(WORK REQUEST): For each line in the data that includes "word", make a copy.

(Recorded data):
● ● ● ●

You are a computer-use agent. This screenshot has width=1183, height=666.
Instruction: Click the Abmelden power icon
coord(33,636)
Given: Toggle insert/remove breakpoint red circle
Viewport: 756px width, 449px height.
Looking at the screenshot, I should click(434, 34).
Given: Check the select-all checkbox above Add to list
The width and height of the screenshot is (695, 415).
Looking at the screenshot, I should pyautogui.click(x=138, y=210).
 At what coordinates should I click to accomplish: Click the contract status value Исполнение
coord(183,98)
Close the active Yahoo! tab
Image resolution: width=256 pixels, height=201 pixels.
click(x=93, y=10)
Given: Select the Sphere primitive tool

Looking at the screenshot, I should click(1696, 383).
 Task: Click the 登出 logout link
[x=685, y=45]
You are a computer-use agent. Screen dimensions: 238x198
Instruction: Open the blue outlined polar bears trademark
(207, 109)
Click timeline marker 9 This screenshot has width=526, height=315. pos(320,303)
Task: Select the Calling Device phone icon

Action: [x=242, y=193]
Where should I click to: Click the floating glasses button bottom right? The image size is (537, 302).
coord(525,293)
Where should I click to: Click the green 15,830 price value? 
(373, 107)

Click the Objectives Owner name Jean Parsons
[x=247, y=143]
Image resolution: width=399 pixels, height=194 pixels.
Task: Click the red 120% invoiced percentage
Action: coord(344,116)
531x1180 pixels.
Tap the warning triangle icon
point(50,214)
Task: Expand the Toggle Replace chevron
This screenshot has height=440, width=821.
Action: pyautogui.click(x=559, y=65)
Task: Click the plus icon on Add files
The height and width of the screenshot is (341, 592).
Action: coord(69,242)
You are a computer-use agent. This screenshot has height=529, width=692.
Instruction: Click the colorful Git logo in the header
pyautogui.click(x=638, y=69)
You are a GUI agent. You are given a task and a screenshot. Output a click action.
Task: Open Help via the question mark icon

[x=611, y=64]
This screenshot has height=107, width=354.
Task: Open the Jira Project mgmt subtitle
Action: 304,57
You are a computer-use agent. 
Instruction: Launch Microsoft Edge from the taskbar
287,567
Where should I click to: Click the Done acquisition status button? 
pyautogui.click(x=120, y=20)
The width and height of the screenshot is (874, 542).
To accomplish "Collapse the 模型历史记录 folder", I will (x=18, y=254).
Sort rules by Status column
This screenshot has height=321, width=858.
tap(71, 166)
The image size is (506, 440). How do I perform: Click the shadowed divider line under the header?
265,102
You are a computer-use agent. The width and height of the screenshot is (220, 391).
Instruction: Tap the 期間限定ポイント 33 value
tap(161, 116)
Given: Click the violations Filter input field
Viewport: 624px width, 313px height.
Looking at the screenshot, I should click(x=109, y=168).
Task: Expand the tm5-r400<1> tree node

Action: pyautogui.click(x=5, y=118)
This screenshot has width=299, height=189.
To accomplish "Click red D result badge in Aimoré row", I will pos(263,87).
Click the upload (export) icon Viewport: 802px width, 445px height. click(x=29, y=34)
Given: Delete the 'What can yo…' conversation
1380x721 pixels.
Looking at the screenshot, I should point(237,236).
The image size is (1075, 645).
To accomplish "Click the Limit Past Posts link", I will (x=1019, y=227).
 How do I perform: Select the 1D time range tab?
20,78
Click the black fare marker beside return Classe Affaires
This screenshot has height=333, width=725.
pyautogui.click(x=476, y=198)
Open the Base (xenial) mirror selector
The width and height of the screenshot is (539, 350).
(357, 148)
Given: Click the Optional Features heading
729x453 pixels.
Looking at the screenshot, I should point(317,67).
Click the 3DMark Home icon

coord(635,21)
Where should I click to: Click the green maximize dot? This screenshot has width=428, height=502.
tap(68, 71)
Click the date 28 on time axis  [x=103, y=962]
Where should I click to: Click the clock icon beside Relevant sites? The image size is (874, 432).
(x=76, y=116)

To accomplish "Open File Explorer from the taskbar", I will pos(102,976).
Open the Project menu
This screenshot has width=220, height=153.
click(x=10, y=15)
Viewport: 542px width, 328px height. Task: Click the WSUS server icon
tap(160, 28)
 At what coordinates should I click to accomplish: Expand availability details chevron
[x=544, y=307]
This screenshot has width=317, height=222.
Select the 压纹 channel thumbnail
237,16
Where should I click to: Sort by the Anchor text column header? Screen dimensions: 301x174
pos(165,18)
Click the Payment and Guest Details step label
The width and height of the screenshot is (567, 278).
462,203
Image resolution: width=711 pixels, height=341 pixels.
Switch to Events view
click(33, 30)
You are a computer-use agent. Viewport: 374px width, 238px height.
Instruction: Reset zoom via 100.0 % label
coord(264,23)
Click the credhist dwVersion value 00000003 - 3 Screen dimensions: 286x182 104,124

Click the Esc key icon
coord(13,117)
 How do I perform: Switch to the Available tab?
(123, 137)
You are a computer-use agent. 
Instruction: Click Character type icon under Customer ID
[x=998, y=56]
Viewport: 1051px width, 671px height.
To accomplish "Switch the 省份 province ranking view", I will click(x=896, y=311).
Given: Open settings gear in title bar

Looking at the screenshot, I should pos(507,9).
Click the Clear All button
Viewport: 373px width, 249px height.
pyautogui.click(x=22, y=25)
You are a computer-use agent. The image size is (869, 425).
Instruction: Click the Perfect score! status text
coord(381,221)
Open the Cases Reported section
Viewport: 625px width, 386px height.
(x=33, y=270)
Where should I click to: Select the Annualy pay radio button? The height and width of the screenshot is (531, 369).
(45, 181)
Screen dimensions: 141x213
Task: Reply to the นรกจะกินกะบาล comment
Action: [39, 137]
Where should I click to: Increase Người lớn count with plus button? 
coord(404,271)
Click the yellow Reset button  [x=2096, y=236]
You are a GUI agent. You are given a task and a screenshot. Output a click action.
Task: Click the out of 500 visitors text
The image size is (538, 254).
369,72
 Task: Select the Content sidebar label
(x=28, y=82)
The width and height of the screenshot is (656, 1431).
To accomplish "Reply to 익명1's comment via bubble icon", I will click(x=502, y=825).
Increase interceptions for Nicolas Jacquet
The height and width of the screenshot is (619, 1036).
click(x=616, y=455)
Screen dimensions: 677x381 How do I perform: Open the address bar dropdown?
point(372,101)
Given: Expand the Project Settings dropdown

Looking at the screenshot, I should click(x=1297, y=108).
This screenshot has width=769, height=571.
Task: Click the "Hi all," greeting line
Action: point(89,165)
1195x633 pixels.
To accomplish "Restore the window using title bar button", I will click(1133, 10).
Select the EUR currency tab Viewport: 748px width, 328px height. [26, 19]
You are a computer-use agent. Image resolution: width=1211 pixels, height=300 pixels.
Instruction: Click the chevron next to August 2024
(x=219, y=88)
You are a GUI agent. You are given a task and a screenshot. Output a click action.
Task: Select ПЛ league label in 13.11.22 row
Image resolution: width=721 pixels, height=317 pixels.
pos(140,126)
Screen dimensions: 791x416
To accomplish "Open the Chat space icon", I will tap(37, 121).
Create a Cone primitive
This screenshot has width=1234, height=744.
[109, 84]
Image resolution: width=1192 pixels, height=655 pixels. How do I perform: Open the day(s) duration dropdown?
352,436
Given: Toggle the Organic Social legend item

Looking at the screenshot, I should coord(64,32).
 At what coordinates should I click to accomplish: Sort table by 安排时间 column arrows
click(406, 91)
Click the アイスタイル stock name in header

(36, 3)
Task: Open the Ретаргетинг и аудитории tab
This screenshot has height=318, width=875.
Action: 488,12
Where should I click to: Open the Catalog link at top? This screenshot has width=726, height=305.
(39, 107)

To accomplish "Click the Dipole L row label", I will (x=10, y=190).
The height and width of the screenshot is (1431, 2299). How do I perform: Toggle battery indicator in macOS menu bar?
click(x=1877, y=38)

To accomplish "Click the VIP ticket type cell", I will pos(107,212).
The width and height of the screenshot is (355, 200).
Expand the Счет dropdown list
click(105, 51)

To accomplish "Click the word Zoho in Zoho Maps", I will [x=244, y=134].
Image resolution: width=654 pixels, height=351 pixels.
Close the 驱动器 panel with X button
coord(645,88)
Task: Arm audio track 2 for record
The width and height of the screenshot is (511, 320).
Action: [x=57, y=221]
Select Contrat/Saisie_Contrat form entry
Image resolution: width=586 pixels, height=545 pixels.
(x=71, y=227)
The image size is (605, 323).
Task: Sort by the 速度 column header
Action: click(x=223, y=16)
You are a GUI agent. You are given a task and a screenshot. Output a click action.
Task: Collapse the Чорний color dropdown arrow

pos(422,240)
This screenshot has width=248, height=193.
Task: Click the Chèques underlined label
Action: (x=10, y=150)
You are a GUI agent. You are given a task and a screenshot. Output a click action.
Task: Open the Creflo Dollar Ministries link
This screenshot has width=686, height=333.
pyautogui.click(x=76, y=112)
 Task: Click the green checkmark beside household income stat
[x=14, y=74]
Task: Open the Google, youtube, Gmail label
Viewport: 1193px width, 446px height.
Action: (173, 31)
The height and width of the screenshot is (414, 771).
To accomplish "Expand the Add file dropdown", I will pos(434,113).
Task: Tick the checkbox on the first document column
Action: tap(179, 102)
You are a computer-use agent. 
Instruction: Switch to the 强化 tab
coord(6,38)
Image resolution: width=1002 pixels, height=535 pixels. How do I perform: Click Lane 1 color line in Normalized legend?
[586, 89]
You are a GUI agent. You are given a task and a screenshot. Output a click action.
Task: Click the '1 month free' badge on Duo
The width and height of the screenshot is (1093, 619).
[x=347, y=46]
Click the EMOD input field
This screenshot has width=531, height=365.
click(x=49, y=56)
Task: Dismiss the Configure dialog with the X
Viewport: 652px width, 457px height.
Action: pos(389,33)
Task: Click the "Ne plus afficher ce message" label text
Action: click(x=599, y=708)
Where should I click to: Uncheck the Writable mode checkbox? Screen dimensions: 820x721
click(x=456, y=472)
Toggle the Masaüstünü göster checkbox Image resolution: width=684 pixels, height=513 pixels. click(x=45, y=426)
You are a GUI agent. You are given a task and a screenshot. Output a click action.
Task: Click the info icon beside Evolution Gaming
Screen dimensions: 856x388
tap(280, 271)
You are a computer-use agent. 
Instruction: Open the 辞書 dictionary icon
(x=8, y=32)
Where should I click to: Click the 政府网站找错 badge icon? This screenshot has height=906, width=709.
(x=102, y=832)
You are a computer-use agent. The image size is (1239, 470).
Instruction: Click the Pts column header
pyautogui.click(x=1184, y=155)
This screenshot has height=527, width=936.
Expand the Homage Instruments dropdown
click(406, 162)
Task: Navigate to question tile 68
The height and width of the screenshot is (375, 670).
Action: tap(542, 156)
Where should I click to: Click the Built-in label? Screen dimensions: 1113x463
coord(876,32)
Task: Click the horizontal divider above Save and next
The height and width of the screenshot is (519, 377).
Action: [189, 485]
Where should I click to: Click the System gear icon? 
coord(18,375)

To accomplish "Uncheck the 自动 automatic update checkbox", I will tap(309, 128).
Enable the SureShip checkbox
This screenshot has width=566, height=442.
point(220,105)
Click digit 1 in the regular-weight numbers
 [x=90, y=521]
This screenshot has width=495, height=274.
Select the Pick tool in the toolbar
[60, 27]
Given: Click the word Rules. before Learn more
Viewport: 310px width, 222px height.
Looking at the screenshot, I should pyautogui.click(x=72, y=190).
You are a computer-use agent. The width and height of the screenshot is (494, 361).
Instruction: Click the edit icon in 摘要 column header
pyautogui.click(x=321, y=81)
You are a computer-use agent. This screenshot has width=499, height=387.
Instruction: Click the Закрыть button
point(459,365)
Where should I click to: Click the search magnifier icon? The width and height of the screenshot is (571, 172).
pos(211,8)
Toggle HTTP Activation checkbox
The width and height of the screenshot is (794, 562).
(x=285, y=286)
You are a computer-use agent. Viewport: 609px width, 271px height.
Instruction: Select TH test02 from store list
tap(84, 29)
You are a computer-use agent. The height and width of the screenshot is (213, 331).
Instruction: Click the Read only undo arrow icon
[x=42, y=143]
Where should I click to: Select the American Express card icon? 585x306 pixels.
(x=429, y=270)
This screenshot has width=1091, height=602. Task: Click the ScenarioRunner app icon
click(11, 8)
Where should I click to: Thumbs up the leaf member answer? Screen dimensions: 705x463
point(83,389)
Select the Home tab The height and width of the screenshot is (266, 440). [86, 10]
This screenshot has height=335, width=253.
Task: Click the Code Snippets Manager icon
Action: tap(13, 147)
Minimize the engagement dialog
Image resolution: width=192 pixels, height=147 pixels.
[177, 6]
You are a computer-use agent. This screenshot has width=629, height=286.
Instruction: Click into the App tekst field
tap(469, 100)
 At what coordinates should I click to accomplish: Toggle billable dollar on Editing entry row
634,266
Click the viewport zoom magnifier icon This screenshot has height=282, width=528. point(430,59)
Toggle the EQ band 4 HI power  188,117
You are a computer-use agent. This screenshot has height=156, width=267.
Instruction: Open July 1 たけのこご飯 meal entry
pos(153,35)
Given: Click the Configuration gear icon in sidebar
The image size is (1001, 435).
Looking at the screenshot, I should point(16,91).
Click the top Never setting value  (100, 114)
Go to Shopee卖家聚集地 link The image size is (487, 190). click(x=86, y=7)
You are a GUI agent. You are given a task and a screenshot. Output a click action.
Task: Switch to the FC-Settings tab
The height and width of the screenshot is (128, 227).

● ● ● ●

(WRITTEN ANSWER):
To accomplish "Click the word Zoho in Zoho Maps", I will [x=244, y=134].
Given: Click the word Rules. before Learn more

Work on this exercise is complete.